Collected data
________________________________________
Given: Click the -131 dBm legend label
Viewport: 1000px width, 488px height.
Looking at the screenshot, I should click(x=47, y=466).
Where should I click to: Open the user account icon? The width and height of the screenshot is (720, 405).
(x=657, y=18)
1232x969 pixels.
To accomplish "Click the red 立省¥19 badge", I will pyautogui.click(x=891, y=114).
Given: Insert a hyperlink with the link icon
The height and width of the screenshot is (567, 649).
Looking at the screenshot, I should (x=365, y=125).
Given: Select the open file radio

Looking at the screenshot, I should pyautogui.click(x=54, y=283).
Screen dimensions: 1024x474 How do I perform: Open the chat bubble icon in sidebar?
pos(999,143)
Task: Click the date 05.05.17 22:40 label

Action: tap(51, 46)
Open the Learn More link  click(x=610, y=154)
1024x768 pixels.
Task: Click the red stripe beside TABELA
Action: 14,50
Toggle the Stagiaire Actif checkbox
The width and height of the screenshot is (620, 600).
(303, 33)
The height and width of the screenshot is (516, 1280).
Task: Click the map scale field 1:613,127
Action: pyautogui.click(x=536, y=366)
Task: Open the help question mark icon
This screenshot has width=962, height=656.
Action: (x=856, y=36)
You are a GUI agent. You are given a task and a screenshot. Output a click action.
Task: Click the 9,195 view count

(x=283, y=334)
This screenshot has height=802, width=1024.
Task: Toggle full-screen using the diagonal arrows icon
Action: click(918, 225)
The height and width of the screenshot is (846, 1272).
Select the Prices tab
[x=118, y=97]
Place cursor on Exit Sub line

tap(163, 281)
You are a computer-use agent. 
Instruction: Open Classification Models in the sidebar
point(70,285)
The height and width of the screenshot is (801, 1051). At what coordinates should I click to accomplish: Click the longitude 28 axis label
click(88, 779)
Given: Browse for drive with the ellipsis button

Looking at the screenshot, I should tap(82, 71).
________________________________________
With the line containing "Instruction: Open Classification" as the first and the last line of the records as the final one, print exactly the lines in that span.

● Result below
Instruction: Open Classification Models in the sidebar
point(70,285)
The height and width of the screenshot is (801, 1051). At what coordinates should I click to accomplish: Click the longitude 28 axis label
click(88, 779)
Given: Browse for drive with the ellipsis button

Looking at the screenshot, I should tap(82, 71).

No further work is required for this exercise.